Não tenho procuração para defender ninguém. Mas não preciso de um papel selado em cartório para denunciar a estupidez e a covardia. Com esse introito, vamos ao assunto: os cheques que uma Comissão descobriu na Caixa Econômica, comprometendo a mulher do sr. João Goulart. A denúncia foi, ao mesmo tempo, estúpida e covarde.
Estúpida porque primária. Tratava-se de cheques nominais. Estúpida porque, para roubar, para se encher de dinheiro, a mulher de um presidente da República não seria idiota ao ponto de deixar recibos e papéis comprometedores. Os grandes ladrões públicos não deixam rastros — e se o governo do sr. João Goulart foi o oceano de corrupção que os revolucionários apregoam, não seria preciso à mulher do grande corrupto usar de recursos mesquinhos para arranjar cinco ou dez mil cruzeiros.[20]
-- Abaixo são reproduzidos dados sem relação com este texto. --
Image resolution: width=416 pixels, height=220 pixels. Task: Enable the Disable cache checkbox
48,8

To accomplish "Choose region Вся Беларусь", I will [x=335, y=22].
Covarde também. A chamada Revolução até agora não provou um grande escândalo do governo deposto. Tirante a geral avacalhação do Poder, o caos administrativo, a pusilanimidade e o despreparo do sr. João Goulart, a influência de carreiristas da pior extração na vida pública — nada foi provado, realmente, que desabone pessoalmente o sr. João Goulart. Dona Sandra Cavalcanti, nos primeiros dias de revolução, chegou a mostrar pela tevê recibos de 112 cruzeiros: era a prova dos grandes escândalos.
Isoladamente, como em todas as administrações, apareceram deslizes diversos: tráfico de influências, empreguismo desenfreado em alguns setores, esbanjamento em outros — mas os grandes negócios, as polpudas comissões, enfim, a bandalheira grossa que afirmavam sobrenadar no país —, nada disso, até agora pelo menos, veio a público.
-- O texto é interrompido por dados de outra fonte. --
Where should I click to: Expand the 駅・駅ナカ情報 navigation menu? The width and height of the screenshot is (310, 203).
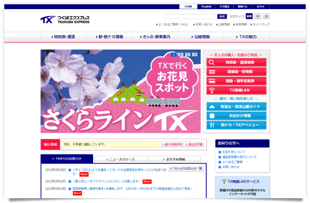click(109, 37)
Os dedos-duros, os prebostes do 1º de abril estão perdendo tempo e dignidade. Fazer escândalo com dois cheques nominais, de quantias relativamente modestas, não causa efeito a não ser nas histéricas mães de família que promovem marchas com Deus.
Nada, porém, como um mergulho no passado. Em 1955, um grupo de militares depôs um governo constitucional. A alegação do golpe foi quase a mesma de hoje: corrupção e conspiração contra o regime. Pois nos primeiros dias que se seguiram à quartelada de novembro de 1955, acharam e divulgaram listas de homens que deveriam ser fuzilados. O ex-deputado Meneses Côrtes foi acusado de estar construindo um campo de concentração em Olaria e em São Cristóvão. Apareceram recibos de ministros de Estado que haviam se vendido ao capital norte-americano e a outros grupos internacionais. Enfim, os que depuseram o governo de então não eram melhores nem piores do que os de agora: eram os mesmos.
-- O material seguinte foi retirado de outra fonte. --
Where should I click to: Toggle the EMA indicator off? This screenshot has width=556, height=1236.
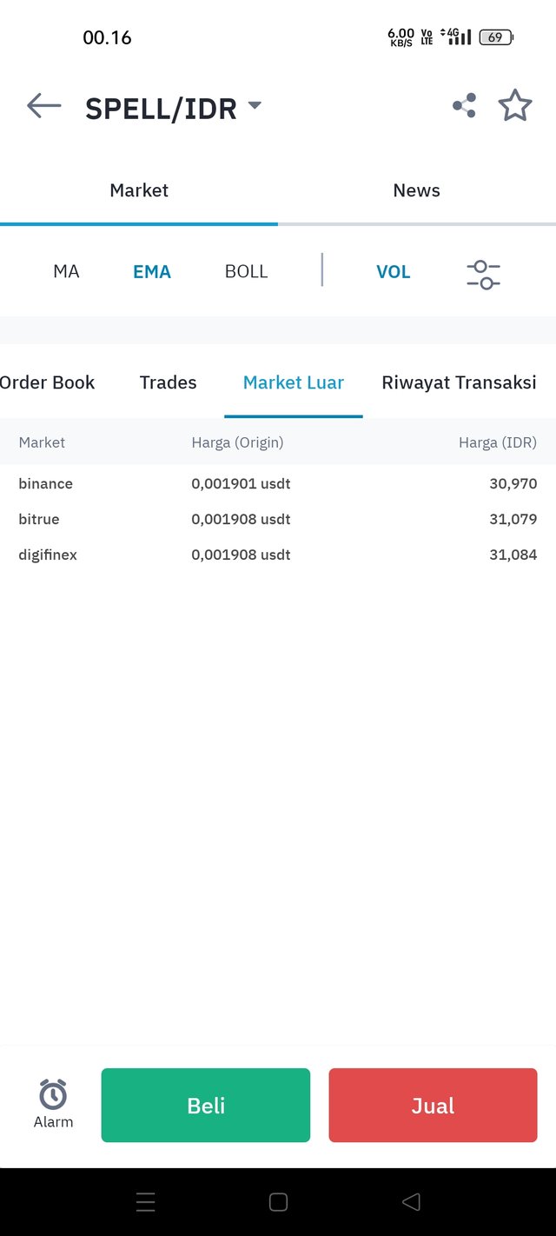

A eficiência da estupidez reside na covardia — na própria e na alheia. Mas nem todos são covardes. Dona Yara Vargas desmanchou o equívoco provocado pelos prebostes. Uma atitude digna, brava, que merece respeito e aplauso.
Se todos assumissem a mesma posição, se todos reagissem, a quartelada de 1º de abril entraria em recesso e no cano. Lembro, a propósito, o caso da carta dos chineses, comprometendo pessoas que não podem se defender. O intuito da carta é claro e estúpido também: vincular a revolta dos sargentos, em Brasília, à linha dura do comunismo. E, de lambugem, incriminar pessoas como o deputado Max da Costa Santos e o sargento Prestes numa conspiração internacional. Isso tudo sem se dar o mínimo direito de defesa aos acusados.
Por tradição, não creio nos documentos apresentados pela Polícia. Se o coronel Gustavo Borges me mostrasse um documento provando que eu nasci, duvidaria do meu próprio nascimento. Dito isto, acho que estou sendo claro.